# Generalized Additive Models for Large datasets: spatial-temporal modelling of the UK's Daily Black Smoke (1961 - 2005)

• Zheyuan Li

Student thesis: Doctoral ThesisPhD

### Abstract

The UK Black Smoke monitoring network has produced daily particulate air pollution data from a network of up to 1200 monitoring stations over several decades, resulting in 10 million measurements in total. Spatial-temporal modelling of the data is desirable for accurate trend / seasonality estimation and mapping and to provide daily exposure estimates for epidemiological cohort studies. Generalized additive models offer one way to do this if we can deal with the data volume and model size. This thesis will develop computation method for estimating generalized additive models having $O(10^4)$ coefficients and $O(10^8)$ observations.

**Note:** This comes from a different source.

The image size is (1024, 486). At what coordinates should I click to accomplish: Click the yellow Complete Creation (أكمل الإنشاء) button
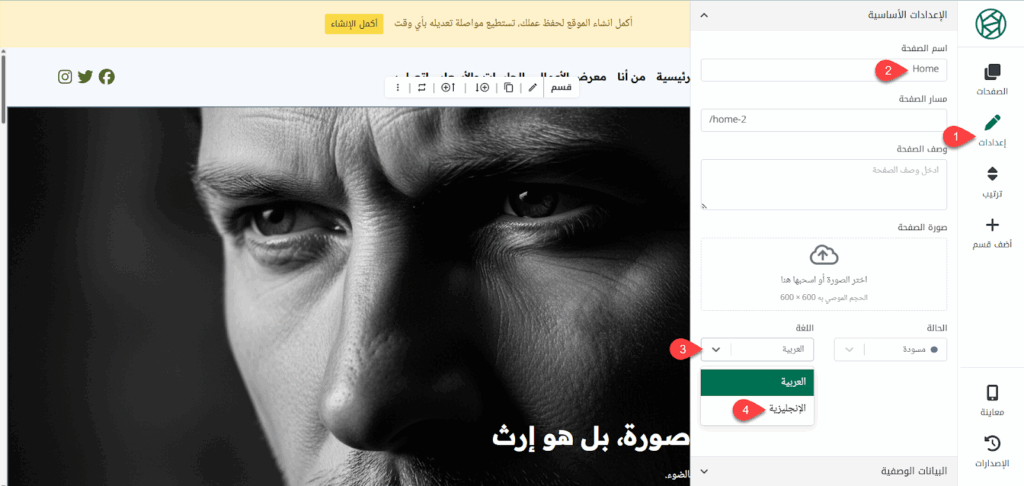click(354, 24)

The strategy combines 3 elements: (i) fine scale discretization of covariates, (ii) an efficient approach to restricted likelihood optimization, that avoids computation of numerically awkward log determinant terms and (iii) restricted likelihood optimization algorithms that make good use of numerical linear algebra methods with high performance and good parallel scaling on mordern multi-core machines. The new method enables us to estimate spatial-temporal models for daily Black Smoke data over the last four decades at a daily resolution which had once been infeasible. A spatial-temporal dataset of daily Black Smoke is also produced on a grid of 5km $\times$ 5km resolution. Our prediction is shown to suffer from little extrapolation and bias.
Date of Award 13 Feb 2019 English University of Bath Gavin Shaddick (Supervisor), Theresa Smith (Supervisor) & Simon Wood (Supervisor)

'